→ **TEXT FOR ANALYSIS**
════════════════════

The most common expunction statute used by criminal practitioners is N.C.G.S. 15A-146, expunction of records when charges are dismissed or there are findings of not guilty. Assuming there has not been a previous expunction under this section, or under N.C.G.S. 15A-145, 145.1, 145.2, 145.3, 145.4, 145.5, or 145.6, nor a conviction of any felony, then the court shall enter an expunction under this statute. Multiple offenses occurring within a 12 month time period, or multiple applicable dispositions during the same term of court (the same week for Superior Court, the same day for District Court), are all eligible. Civil revocations may also be expunged, and an application for the expunction of an individual’s DNA record may also be made under this statute.
Identity theft expunctions are covered under N.C.G.S. 15A-147. When charges are dismissed or there are findings of not guilty as a result of identity theft, or a conviction is set aside for the same reasoning, a petition or motion may be filed in the court where the charge was last pending. After notice to the district attorney, a hearing is made, and upon findings that the person’s identity was unlawfully appropriated by another, the court shall order the expunction. Furthermore, the DMV must expunge and reverse any administrative actions taken against the individual, including revocations and driver’s license points. Insurance companies must do the same, and refund any additional premiums the individual was subjected to as a result of the expunged offense.
DNA records shall be expunged under N.C.G.S. 15A-148, following the issuance of a final order by an appellate court (reversing and dismissing a conviction), or upon a pardon of innocence.
An application for expunction after a pardon of innocence falls under N.C.G.S. 15A-149. The clerk of court, upon receipt of the motion or petition, verifies that the pardon of innocence has been filed with the court (N.C.G.S. 147-25), and the court shall order the expunction.
Notifications of expunctions, pursuant to N.C.G.S. 15A-150, shall be sent to the AOC, the sheriff, chief of police, or other arresting agency, the Division of Motor Vehicles, Division of Adult Correction and any other State or local agency identified by the petition as bearing a record of the offense. The FBI and SBI are notified, as well as private entities that have a licensing agreement with the State regarding criminal record data. A confidential database containing the names of those receiving expunctions is maintained, and may only be disclosed for certain purposes, including notice of previous expunctions, to an individual to confirm their own expunction, by subpoena in a civil action under N.C.G.S. 15A-152, and for expunctions under 15A-145.4 or 15A-145.5, to the North Carolina Criminal Justice Education and Training Standards Commission, and the equivalent Sheriffs’ Commission, for certification purposes only.
N.C.G.S. 15A-152 allows the pursuit of civil liability, should an entity fail to follow the required expunction of records.

════════════════════

→ **GIVEN INFORMATION**
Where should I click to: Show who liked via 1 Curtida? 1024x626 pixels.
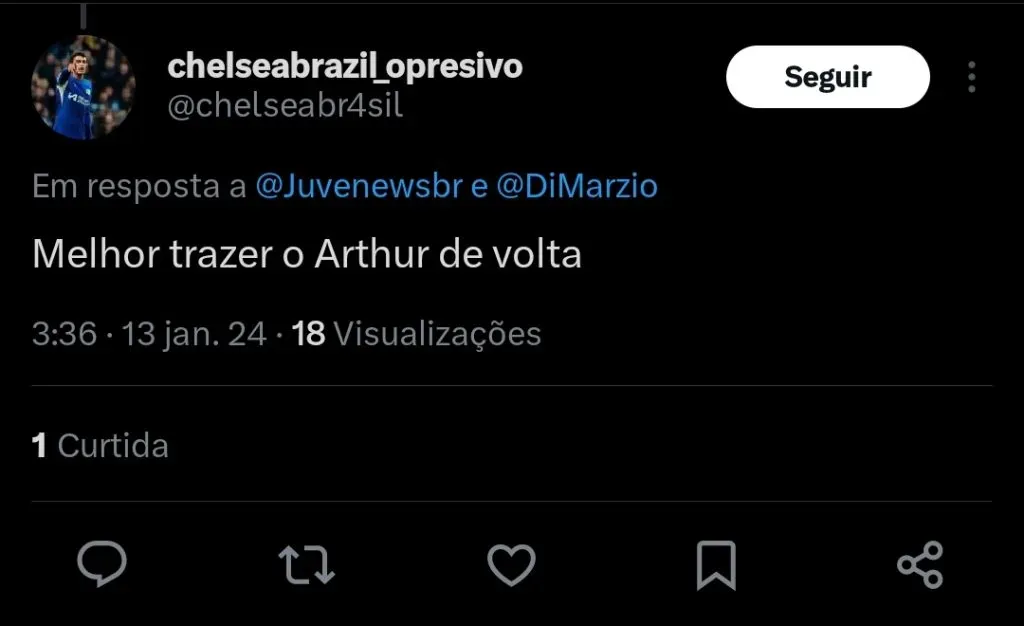point(100,445)
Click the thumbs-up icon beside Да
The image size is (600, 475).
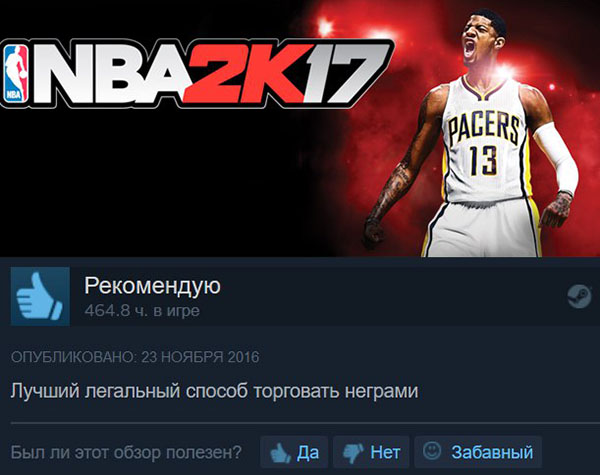(x=280, y=452)
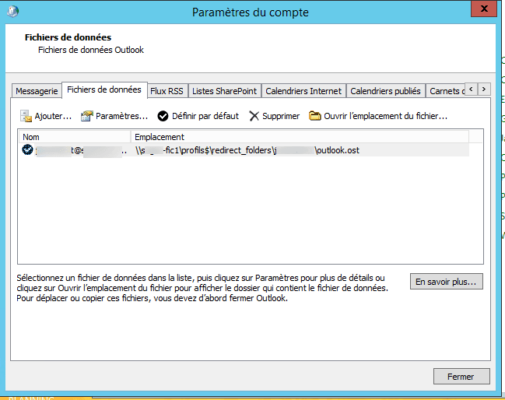Click the Emplacement column header
The image size is (505, 400).
click(299, 137)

════════════════════

→ **QUESTIONS**
(1) Can you print, from the expunction statutes text, the part that opens with the words containing "An application for expunction" and closes with "and the court shall order the expunction."?
(2) How would you translate this sentence from the expunction statutes text into Spanish: "DNA records shall be expunged under N.C.G.S. 15A-148, following the issuance of a final order by an appellate court (reversing and dismissing a conviction), or upon a pardon of innocence."

→ **TASK RESULTS**
(1)
An application for expunction after a pardon of innocence falls under N.C.G.S. 15A-149. The clerk of court, upon receipt of the motion or petition, verifies that the pardon of innocence has been filed with the court (N.C.G.S. 147-25), and the court shall order the expunction.

(2) Los registros de ADN se eliminarán conforme a N.C.G.S. 15A-148, tras la emisión de una orden definitiva por parte de un tribunal de apelación (que revoque y desestime una condena), o tras un indulto por inocencia.